November 18, 2017

Introducing…Huslia and Koyukuk

by Martha Dobson

For the first time in Iditarod race history, Huslia (HOO-slee-uh), hosts the race’s halfway checkpoint in 2015. Considering the village’s mushing history, how appropriate that the race turn north from Galena to this village on the banks of the Koyukuk River. A village of around 300 people, well-known names in the world of dog racing include Huntington, Vent, and Attla. The school is named for Jimmy Huntington and George Attla, famous for sprint mushing, recently died at age 81. People traveling to Huslia arrive by air, dog team, or snowmachine, and by boat in the summer.

Huslia & Koyukuk

Huslia & Koyukuk

Interesting to Note:

George Attla and Bobby Vent of Huslia ran in the inaugural Iditarod race in 1973.

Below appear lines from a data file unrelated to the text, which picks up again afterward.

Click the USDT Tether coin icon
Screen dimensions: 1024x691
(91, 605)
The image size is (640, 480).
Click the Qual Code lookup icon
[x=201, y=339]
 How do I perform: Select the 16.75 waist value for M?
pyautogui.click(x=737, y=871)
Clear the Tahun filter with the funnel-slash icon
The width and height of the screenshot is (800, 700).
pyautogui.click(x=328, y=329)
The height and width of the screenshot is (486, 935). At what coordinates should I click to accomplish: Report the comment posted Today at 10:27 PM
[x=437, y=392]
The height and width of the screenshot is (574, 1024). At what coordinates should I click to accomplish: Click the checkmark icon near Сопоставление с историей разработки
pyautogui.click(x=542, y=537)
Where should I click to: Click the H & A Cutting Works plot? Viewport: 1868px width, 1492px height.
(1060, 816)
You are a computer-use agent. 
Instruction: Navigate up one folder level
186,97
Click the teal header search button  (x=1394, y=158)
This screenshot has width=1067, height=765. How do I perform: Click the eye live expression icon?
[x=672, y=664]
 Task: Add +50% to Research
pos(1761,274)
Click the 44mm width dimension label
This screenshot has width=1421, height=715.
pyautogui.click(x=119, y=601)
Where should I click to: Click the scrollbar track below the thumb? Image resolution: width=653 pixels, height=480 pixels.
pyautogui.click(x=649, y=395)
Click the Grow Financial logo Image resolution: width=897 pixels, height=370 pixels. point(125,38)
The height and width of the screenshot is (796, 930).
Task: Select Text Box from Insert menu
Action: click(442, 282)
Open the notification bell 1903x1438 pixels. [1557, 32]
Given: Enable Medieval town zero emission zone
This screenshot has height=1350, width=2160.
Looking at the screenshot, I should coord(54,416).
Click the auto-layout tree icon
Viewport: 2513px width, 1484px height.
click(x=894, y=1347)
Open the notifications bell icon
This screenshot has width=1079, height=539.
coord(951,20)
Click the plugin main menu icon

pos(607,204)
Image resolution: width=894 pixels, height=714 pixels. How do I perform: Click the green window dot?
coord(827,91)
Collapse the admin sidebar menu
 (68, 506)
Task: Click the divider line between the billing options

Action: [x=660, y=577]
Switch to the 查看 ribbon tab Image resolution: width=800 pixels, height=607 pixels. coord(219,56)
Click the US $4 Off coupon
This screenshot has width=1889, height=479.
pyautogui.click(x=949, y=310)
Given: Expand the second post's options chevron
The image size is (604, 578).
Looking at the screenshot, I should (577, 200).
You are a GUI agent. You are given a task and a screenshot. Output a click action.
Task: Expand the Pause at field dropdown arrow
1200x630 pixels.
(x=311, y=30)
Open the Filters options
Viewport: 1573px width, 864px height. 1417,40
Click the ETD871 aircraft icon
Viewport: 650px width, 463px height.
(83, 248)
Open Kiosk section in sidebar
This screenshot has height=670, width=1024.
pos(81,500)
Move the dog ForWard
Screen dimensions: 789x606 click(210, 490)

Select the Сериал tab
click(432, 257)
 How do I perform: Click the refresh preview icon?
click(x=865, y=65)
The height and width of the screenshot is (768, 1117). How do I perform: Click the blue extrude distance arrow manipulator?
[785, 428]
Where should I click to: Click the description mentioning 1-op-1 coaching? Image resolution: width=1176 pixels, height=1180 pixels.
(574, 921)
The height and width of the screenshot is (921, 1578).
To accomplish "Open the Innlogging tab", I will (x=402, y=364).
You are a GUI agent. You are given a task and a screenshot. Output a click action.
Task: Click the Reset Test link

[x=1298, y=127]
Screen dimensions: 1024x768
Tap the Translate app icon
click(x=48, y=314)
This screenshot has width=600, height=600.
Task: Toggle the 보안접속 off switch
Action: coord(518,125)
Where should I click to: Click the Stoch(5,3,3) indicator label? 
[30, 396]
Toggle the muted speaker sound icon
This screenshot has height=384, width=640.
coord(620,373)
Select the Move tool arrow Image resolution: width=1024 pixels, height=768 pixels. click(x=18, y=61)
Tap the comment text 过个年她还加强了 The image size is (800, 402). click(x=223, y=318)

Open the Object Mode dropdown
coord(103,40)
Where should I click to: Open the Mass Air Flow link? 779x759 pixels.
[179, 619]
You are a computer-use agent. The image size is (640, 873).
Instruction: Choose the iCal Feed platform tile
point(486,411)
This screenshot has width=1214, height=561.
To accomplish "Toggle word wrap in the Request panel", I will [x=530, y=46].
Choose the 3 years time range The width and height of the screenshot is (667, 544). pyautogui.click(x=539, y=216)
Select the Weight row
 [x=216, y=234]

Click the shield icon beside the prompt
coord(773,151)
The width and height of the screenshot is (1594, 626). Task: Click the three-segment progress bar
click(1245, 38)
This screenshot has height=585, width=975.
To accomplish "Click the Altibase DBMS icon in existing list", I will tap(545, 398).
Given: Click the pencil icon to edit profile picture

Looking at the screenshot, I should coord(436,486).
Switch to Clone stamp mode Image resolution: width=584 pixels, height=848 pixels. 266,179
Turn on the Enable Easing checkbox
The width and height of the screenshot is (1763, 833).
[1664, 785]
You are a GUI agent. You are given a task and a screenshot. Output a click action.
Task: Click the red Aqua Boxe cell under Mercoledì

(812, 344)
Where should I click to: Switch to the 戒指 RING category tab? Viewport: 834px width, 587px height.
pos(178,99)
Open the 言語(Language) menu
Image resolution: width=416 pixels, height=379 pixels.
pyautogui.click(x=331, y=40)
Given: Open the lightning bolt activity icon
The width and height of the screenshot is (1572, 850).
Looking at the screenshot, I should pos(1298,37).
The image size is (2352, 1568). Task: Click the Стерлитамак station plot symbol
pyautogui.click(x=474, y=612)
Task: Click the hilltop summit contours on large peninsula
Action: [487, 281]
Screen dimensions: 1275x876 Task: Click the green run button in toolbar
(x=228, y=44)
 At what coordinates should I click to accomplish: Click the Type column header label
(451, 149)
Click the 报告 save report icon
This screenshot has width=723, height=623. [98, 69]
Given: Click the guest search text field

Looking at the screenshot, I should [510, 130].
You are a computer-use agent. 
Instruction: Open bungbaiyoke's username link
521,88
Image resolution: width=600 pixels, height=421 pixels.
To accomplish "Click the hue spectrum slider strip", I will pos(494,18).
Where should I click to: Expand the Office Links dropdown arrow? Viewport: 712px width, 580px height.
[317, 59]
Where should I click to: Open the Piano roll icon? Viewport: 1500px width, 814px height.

The movie “Spirit of the Wind” is a semi-autobiographical story of George Attla and his rise to fame.

The last, new checkpoint in Iditarod 2015 is Koyukuk, located at the confluence of the Yukon and Koyukuk Rivers. The Athabascans living there traveled where the animals, their food, migrated and had twelve fish summer camps between the Koyukuk and Nowitna Rivers. After the Alaska Purchase, a US military telegraph line was strung on the Yukon River’s north bank and Koyukuk became the telegraph station location. The gold rush of 1884-85 brought prospectors who got supplies from steamboats on the river. When the first school was built in the 1930s, the people began living in the village year-round. Its population is about 100 now.

Interesting to Note:

Erosion is a threat to the village of Koyukuk.

The village borders two wildlife refuges, the Innoko and Koyukuk National Wildlife Refuges.